===== Dataset content

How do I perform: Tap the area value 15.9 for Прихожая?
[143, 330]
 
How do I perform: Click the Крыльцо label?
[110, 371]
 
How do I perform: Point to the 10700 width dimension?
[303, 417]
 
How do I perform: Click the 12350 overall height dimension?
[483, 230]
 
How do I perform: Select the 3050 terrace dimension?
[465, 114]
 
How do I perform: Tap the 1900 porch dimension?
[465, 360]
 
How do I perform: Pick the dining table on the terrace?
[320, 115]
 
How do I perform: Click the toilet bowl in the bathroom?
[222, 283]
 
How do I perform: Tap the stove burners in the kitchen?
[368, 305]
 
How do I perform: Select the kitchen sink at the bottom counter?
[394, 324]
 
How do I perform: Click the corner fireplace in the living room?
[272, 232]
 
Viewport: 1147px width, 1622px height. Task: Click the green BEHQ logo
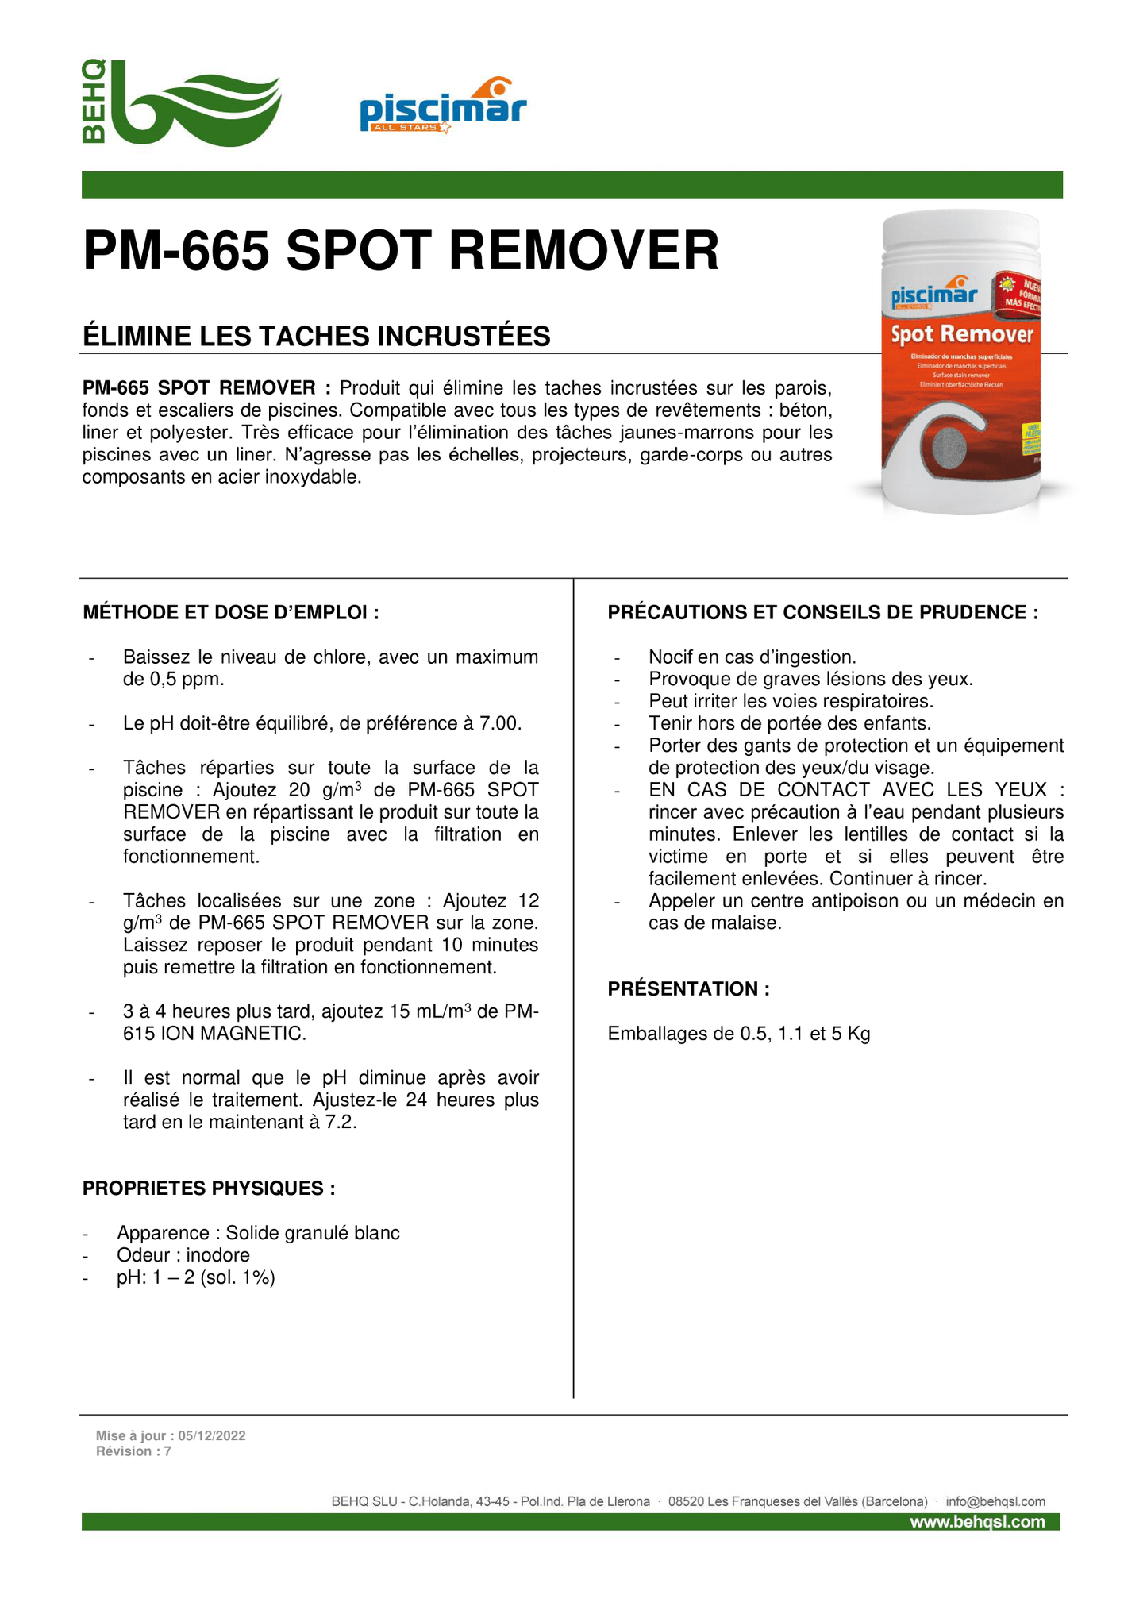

==========
===== Dataset content

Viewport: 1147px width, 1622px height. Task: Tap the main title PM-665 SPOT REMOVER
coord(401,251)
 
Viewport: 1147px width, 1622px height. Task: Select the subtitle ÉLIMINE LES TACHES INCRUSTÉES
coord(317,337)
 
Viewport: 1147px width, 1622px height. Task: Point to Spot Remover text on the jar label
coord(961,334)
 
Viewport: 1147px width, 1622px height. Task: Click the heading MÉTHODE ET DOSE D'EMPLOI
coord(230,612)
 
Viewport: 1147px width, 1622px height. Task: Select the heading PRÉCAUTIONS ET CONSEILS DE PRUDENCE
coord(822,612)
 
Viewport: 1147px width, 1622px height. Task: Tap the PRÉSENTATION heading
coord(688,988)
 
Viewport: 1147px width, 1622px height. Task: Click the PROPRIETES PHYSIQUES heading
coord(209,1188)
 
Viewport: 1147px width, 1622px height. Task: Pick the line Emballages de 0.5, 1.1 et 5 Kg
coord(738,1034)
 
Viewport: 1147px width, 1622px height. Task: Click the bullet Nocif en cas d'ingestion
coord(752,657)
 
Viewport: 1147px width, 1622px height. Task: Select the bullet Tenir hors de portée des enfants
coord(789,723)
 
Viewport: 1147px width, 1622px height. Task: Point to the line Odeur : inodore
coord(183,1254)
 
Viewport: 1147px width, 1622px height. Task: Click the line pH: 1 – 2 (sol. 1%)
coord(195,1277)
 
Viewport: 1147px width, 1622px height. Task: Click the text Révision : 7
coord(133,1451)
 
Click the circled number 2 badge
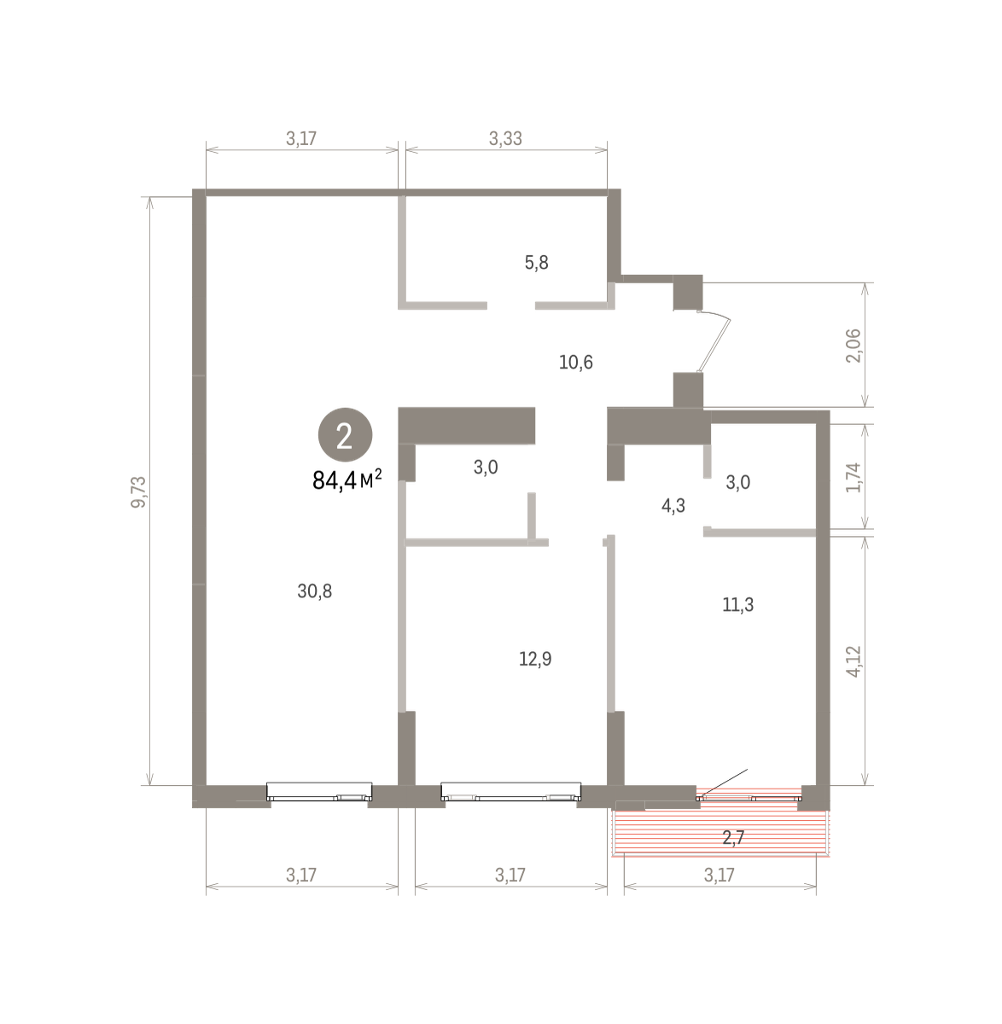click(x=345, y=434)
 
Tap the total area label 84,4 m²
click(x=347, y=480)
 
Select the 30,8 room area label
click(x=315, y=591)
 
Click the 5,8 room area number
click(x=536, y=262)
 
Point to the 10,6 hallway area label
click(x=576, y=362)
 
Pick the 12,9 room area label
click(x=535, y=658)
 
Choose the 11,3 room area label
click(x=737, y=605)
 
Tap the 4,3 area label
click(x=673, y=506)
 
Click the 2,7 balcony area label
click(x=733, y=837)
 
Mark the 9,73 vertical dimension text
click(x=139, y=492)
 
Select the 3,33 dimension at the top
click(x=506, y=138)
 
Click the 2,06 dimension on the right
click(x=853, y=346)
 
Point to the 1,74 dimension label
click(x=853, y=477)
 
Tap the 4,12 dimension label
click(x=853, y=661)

==========

→ Short exercise:
Rewrite the records from the line containing "How do I perform: Tap the stove" through the line containing "Viewport: 1147px width, 1622px height. Task: Click the green", inclusive, changing every "kitchen" to "galley" and leaving all else as it stands.

→ Answer for the task:
How do I perform: Tap the stove burners in the galley?
[368, 305]
 
How do I perform: Select the galley sink at the bottom counter?
[394, 324]
 
How do I perform: Click the corner fireplace in the living room?
[272, 232]
 
Viewport: 1147px width, 1622px height. Task: Click the green BEHQ logo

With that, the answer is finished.